### YOUR INSTRUCTIONS
Reproduce precisely the lines between the start of the data below and the line with "This screenshot has height=228, width=546.", both included.

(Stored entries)
########################################
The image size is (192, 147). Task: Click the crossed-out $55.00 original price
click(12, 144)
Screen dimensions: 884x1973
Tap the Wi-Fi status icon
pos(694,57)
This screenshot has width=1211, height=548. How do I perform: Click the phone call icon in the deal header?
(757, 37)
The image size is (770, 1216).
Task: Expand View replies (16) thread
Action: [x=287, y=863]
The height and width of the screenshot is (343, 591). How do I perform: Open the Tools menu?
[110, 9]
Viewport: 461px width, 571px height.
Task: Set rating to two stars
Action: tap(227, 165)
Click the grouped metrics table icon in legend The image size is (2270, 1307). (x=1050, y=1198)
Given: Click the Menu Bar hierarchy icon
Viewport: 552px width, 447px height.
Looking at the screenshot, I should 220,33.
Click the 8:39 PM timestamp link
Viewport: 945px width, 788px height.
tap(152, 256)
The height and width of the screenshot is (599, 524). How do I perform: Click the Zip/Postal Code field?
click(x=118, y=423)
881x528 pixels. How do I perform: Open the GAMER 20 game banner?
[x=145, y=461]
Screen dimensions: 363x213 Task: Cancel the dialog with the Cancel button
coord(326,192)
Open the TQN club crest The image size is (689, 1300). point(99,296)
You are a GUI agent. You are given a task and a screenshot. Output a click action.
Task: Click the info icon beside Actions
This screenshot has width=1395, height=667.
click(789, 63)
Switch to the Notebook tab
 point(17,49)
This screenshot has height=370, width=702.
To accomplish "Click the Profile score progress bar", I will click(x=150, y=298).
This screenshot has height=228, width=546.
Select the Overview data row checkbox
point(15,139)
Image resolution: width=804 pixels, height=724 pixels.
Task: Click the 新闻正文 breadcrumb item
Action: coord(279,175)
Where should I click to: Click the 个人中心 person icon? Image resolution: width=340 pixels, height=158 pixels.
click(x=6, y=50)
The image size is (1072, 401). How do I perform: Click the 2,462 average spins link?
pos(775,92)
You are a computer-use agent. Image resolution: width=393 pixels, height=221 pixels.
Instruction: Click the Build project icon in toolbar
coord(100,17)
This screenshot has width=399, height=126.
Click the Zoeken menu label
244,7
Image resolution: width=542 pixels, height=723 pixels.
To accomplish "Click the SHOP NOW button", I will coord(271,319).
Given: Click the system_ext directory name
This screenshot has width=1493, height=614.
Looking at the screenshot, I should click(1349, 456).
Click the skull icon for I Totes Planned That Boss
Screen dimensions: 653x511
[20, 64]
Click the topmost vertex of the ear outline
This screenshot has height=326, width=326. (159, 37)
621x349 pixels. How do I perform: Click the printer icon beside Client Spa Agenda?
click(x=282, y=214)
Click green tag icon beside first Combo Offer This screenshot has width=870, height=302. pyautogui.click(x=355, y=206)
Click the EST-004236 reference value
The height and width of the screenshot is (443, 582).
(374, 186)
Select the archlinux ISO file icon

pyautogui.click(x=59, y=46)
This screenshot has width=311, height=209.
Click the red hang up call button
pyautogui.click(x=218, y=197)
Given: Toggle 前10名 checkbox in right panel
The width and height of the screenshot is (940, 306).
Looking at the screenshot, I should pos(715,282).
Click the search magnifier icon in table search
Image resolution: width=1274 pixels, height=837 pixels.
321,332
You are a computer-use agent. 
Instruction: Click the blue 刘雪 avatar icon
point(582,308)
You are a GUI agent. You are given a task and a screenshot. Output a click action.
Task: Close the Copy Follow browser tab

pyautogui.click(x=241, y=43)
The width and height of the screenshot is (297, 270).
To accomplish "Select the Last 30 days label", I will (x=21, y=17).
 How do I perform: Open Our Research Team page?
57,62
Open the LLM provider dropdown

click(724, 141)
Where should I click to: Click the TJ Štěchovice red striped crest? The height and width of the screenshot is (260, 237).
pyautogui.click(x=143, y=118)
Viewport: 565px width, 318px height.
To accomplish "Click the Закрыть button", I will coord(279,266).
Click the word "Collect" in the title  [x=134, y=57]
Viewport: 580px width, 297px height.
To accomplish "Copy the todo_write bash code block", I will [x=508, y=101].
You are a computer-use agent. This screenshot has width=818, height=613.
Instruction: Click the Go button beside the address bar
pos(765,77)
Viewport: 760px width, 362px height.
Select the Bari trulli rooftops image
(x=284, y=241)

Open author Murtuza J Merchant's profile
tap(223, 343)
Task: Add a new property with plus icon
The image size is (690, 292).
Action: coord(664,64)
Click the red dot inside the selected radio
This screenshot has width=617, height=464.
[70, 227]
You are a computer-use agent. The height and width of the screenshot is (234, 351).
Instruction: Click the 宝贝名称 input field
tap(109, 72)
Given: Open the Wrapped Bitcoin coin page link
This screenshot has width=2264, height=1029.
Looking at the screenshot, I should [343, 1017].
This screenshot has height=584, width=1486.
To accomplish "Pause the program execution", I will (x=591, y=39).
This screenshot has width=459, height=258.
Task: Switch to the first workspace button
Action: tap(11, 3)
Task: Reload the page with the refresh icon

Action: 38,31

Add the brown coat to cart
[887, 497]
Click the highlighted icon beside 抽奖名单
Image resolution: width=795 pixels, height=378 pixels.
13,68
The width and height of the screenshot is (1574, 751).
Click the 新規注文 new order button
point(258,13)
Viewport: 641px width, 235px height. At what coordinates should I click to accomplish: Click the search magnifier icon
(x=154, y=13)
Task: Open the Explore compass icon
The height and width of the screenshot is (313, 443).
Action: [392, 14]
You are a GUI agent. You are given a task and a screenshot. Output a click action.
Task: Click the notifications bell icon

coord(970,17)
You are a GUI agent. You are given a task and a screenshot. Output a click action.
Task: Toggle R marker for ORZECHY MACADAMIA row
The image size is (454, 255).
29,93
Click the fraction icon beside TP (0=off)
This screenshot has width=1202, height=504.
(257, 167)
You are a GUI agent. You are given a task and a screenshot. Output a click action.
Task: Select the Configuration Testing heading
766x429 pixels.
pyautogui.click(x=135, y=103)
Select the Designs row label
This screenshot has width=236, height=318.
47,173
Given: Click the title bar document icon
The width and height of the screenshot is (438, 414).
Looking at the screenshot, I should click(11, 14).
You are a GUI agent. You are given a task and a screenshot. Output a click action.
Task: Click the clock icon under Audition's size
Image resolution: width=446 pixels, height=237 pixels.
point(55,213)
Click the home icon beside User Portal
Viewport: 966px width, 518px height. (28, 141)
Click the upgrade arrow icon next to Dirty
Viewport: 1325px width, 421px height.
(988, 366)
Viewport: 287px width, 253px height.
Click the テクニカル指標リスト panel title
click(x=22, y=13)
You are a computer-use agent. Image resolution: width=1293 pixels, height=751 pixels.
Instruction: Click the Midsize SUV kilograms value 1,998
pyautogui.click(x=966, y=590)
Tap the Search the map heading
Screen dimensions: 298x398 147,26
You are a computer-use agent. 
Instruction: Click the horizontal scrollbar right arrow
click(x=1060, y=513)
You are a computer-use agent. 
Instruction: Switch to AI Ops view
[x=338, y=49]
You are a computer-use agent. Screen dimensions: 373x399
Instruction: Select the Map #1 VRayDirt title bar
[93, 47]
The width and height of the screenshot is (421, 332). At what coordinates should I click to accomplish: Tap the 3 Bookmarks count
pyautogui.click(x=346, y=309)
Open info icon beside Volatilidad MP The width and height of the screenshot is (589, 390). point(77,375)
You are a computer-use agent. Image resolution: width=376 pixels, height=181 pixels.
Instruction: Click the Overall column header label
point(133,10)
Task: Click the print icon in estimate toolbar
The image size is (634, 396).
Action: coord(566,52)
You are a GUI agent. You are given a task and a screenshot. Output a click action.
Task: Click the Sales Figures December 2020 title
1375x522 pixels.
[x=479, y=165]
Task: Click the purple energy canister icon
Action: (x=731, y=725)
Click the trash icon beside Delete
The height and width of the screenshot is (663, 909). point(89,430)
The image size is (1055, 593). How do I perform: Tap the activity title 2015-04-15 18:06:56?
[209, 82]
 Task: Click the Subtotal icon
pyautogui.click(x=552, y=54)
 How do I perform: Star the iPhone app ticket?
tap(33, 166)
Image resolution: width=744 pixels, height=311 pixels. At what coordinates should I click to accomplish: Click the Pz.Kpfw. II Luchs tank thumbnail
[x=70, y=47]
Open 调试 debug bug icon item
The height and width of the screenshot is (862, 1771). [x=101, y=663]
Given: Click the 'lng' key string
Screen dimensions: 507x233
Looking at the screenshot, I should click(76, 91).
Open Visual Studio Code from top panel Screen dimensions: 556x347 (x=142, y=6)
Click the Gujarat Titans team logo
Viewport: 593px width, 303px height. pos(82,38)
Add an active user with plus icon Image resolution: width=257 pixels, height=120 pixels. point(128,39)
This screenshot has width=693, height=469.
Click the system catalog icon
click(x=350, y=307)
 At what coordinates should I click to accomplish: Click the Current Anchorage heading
########################################
### EXERCISE RESULT
The image size is (192, 147). Task: Click the crossed-out $55.00 original price
click(12, 144)
Screen dimensions: 884x1973
Tap the Wi-Fi status icon
pos(694,57)
This screenshot has width=1211, height=548. How do I perform: Click the phone call icon in the deal header?
(757, 37)
The image size is (770, 1216).
Task: Expand View replies (16) thread
Action: [x=287, y=863]
The height and width of the screenshot is (343, 591). How do I perform: Open the Tools menu?
[110, 9]
Viewport: 461px width, 571px height.
Task: Set rating to two stars
Action: tap(227, 165)
Click the grouped metrics table icon in legend The image size is (2270, 1307). (x=1050, y=1198)
Given: Click the Menu Bar hierarchy icon
Viewport: 552px width, 447px height.
Looking at the screenshot, I should 220,33.
Click the 8:39 PM timestamp link
Viewport: 945px width, 788px height.
tap(152, 256)
The height and width of the screenshot is (599, 524). How do I perform: Click the Zip/Postal Code field?
click(x=118, y=423)
881x528 pixels. How do I perform: Open the GAMER 20 game banner?
[x=145, y=461]
Screen dimensions: 363x213 Task: Cancel the dialog with the Cancel button
coord(326,192)
Open the TQN club crest The image size is (689, 1300). point(99,296)
You are a GUI agent. You are given a task and a screenshot. Output a click action.
Task: Click the info icon beside Actions
This screenshot has width=1395, height=667.
click(789, 63)
Switch to the Notebook tab
 point(17,49)
This screenshot has height=370, width=702.
To accomplish "Click the Profile score progress bar", I will click(x=150, y=298).
This screenshot has height=228, width=546.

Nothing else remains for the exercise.